__WHAT TO PRODUCE__
Nothing may be changed. Give the entries below again exactly.

__DATA EXTRACTS__
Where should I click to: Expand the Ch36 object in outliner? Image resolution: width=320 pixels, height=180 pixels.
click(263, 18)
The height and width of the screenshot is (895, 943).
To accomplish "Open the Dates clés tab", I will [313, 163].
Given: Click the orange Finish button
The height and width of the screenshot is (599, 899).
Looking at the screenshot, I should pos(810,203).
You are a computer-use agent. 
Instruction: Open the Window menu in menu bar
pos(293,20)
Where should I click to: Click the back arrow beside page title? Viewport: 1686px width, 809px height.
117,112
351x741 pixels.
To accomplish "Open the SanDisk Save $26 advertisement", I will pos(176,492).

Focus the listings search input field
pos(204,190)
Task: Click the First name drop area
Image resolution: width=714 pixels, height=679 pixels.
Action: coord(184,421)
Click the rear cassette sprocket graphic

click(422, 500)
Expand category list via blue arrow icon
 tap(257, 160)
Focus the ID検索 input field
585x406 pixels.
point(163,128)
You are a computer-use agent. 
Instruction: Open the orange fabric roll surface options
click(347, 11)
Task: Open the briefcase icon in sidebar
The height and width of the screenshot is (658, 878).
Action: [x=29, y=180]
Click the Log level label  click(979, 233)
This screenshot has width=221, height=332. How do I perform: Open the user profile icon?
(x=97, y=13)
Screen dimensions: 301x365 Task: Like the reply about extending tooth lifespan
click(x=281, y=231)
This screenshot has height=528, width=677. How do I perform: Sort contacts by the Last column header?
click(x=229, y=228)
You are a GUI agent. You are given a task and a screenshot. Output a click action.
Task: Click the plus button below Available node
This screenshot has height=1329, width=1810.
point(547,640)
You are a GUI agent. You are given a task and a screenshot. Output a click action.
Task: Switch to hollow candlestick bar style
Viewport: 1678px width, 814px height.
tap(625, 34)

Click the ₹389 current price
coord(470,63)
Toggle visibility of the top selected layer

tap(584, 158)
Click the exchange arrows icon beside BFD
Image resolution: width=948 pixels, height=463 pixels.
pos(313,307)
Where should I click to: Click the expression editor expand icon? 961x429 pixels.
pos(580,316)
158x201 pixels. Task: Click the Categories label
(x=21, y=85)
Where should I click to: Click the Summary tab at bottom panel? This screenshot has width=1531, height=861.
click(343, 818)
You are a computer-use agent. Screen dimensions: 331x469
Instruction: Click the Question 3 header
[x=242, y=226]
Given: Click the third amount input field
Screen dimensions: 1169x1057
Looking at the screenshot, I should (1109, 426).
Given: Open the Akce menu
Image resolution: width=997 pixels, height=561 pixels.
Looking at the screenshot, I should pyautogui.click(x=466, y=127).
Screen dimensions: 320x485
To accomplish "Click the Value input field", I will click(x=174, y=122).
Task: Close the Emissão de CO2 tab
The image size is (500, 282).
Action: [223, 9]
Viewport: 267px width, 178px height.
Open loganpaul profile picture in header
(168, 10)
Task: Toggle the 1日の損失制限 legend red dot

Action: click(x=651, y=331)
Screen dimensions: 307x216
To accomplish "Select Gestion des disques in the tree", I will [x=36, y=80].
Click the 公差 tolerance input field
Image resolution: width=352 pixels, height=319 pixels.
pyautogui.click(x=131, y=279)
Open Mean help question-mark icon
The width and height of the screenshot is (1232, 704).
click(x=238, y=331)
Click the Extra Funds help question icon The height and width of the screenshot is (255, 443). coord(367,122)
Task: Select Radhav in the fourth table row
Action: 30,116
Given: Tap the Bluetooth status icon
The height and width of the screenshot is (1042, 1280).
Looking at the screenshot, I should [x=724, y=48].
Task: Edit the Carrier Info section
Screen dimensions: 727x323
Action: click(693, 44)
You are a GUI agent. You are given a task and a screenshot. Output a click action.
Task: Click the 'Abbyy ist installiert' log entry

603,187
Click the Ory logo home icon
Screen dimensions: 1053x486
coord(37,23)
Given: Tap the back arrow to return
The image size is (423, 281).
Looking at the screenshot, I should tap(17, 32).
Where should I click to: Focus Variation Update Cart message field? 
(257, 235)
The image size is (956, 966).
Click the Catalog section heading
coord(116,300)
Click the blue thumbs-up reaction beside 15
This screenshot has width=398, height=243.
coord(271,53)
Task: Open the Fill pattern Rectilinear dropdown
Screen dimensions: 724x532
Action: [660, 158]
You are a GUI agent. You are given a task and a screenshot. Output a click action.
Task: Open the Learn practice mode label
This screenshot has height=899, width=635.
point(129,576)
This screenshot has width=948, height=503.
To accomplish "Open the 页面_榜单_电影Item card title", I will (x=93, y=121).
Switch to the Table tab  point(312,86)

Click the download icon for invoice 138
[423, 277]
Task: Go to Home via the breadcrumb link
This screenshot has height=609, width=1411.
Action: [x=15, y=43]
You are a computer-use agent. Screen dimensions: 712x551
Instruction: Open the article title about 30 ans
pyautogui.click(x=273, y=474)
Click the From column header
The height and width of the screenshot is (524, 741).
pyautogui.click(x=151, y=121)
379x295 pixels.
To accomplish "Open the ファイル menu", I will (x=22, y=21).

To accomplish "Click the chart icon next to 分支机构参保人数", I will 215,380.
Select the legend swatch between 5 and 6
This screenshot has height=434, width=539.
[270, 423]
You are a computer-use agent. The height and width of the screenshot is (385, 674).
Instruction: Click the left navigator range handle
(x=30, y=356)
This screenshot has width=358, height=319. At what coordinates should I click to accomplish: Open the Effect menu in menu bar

__ANSWER TO THIS PROBLEM__
Where should I click to: Expand the Ch36 object in outliner? Image resolution: width=320 pixels, height=180 pixels.
click(263, 18)
The height and width of the screenshot is (895, 943).
To accomplish "Open the Dates clés tab", I will [313, 163].
Given: Click the orange Finish button
The height and width of the screenshot is (599, 899).
Looking at the screenshot, I should pos(810,203).
You are a computer-use agent. 
Instruction: Open the Window menu in menu bar
pos(293,20)
Where should I click to: Click the back arrow beside page title? Viewport: 1686px width, 809px height.
117,112
351x741 pixels.
To accomplish "Open the SanDisk Save $26 advertisement", I will pos(176,492).

Focus the listings search input field
pos(204,190)
Task: Click the First name drop area
Image resolution: width=714 pixels, height=679 pixels.
Action: coord(184,421)
Click the rear cassette sprocket graphic

click(422, 500)
Expand category list via blue arrow icon
 tap(257, 160)
Focus the ID検索 input field
585x406 pixels.
point(163,128)
You are a computer-use agent. 
Instruction: Open the orange fabric roll surface options
click(347, 11)
Task: Open the briefcase icon in sidebar
The height and width of the screenshot is (658, 878).
Action: [x=29, y=180]
Click the Log level label  click(979, 233)
This screenshot has width=221, height=332. How do I perform: Open the user profile icon?
(x=97, y=13)
Screen dimensions: 301x365 Task: Like the reply about extending tooth lifespan
click(x=281, y=231)
This screenshot has height=528, width=677. How do I perform: Sort contacts by the Last column header?
click(x=229, y=228)
You are a GUI agent. You are given a task and a screenshot. Output a click action.
Task: Click the plus button below Available node
This screenshot has height=1329, width=1810.
point(547,640)
You are a GUI agent. You are given a task and a screenshot. Output a click action.
Task: Switch to hollow candlestick bar style
Viewport: 1678px width, 814px height.
tap(625, 34)

Click the ₹389 current price
coord(470,63)
Toggle visibility of the top selected layer

tap(584, 158)
Click the exchange arrows icon beside BFD
Image resolution: width=948 pixels, height=463 pixels.
pos(313,307)
Where should I click to: Click the expression editor expand icon? 961x429 pixels.
pos(580,316)
158x201 pixels. Task: Click the Categories label
(x=21, y=85)
Where should I click to: Click the Summary tab at bottom panel? This screenshot has width=1531, height=861.
click(343, 818)
You are a computer-use agent. Screen dimensions: 331x469
Instruction: Click the Question 3 header
[x=242, y=226]
Given: Click the third amount input field
Screen dimensions: 1169x1057
Looking at the screenshot, I should (1109, 426).
Given: Open the Akce menu
Image resolution: width=997 pixels, height=561 pixels.
Looking at the screenshot, I should pyautogui.click(x=466, y=127).
Screen dimensions: 320x485
To accomplish "Click the Value input field", I will click(x=174, y=122).
Task: Close the Emissão de CO2 tab
The image size is (500, 282).
Action: [223, 9]
Viewport: 267px width, 178px height.
Open loganpaul profile picture in header
(168, 10)
Task: Toggle the 1日の損失制限 legend red dot

Action: click(x=651, y=331)
Screen dimensions: 307x216
To accomplish "Select Gestion des disques in the tree", I will [x=36, y=80].
Click the 公差 tolerance input field
Image resolution: width=352 pixels, height=319 pixels.
pyautogui.click(x=131, y=279)
Open Mean help question-mark icon
The width and height of the screenshot is (1232, 704).
click(x=238, y=331)
Click the Extra Funds help question icon The height and width of the screenshot is (255, 443). coord(367,122)
Task: Select Radhav in the fourth table row
Action: 30,116
Given: Tap the Bluetooth status icon
The height and width of the screenshot is (1042, 1280).
Looking at the screenshot, I should [x=724, y=48].
Task: Edit the Carrier Info section
Screen dimensions: 727x323
Action: click(693, 44)
You are a GUI agent. You are given a task and a screenshot. Output a click action.
Task: Click the 'Abbyy ist installiert' log entry

603,187
Click the Ory logo home icon
Screen dimensions: 1053x486
coord(37,23)
Given: Tap the back arrow to return
The image size is (423, 281).
Looking at the screenshot, I should tap(17, 32).
Where should I click to: Focus Variation Update Cart message field? 
(257, 235)
The image size is (956, 966).
Click the Catalog section heading
coord(116,300)
Click the blue thumbs-up reaction beside 15
This screenshot has width=398, height=243.
coord(271,53)
Task: Open the Fill pattern Rectilinear dropdown
Screen dimensions: 724x532
Action: [660, 158]
You are a GUI agent. You are given a task and a screenshot. Output a click action.
Task: Open the Learn practice mode label
This screenshot has height=899, width=635.
point(129,576)
This screenshot has width=948, height=503.
To accomplish "Open the 页面_榜单_电影Item card title", I will (x=93, y=121).
Switch to the Table tab  point(312,86)

Click the download icon for invoice 138
[423, 277]
Task: Go to Home via the breadcrumb link
This screenshot has height=609, width=1411.
Action: [x=15, y=43]
You are a computer-use agent. Screen dimensions: 712x551
Instruction: Open the article title about 30 ans
pyautogui.click(x=273, y=474)
Click the From column header
The height and width of the screenshot is (524, 741).
pyautogui.click(x=151, y=121)
379x295 pixels.
To accomplish "Open the ファイル menu", I will (x=22, y=21).

To accomplish "Click the chart icon next to 分支机构参保人数", I will 215,380.
Select the legend swatch between 5 and 6
This screenshot has height=434, width=539.
[270, 423]
You are a computer-use agent. The height and width of the screenshot is (385, 674).
Instruction: Click the left navigator range handle
(x=30, y=356)
This screenshot has width=358, height=319. At what coordinates should I click to accomplish: Open the Effect menu in menu bar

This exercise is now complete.